-- BEGIN --
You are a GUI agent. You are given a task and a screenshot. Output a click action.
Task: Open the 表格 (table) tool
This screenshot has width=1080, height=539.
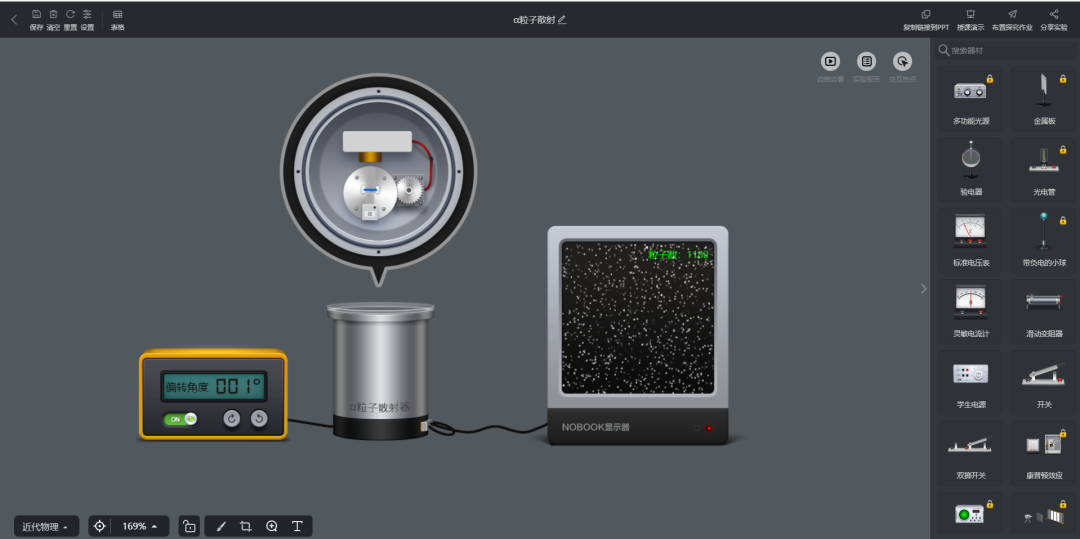(117, 19)
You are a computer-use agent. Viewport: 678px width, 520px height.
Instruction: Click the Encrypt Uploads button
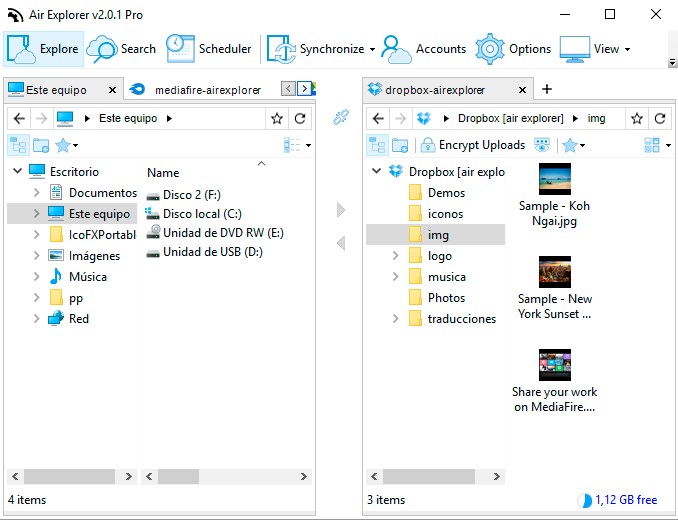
-- END --
| SET PROBLEM |
Could you render the items as a numbered list, from the line with "You are a computer-use" up to and including the last line of the items, with blank lines and pictures left out?

| SOLUTION TO THIS EXERCISE |
1. You are a computer-use agent. Viewport: 678px width, 520px height.
2. Instruction: Click the Encrypt Uploads button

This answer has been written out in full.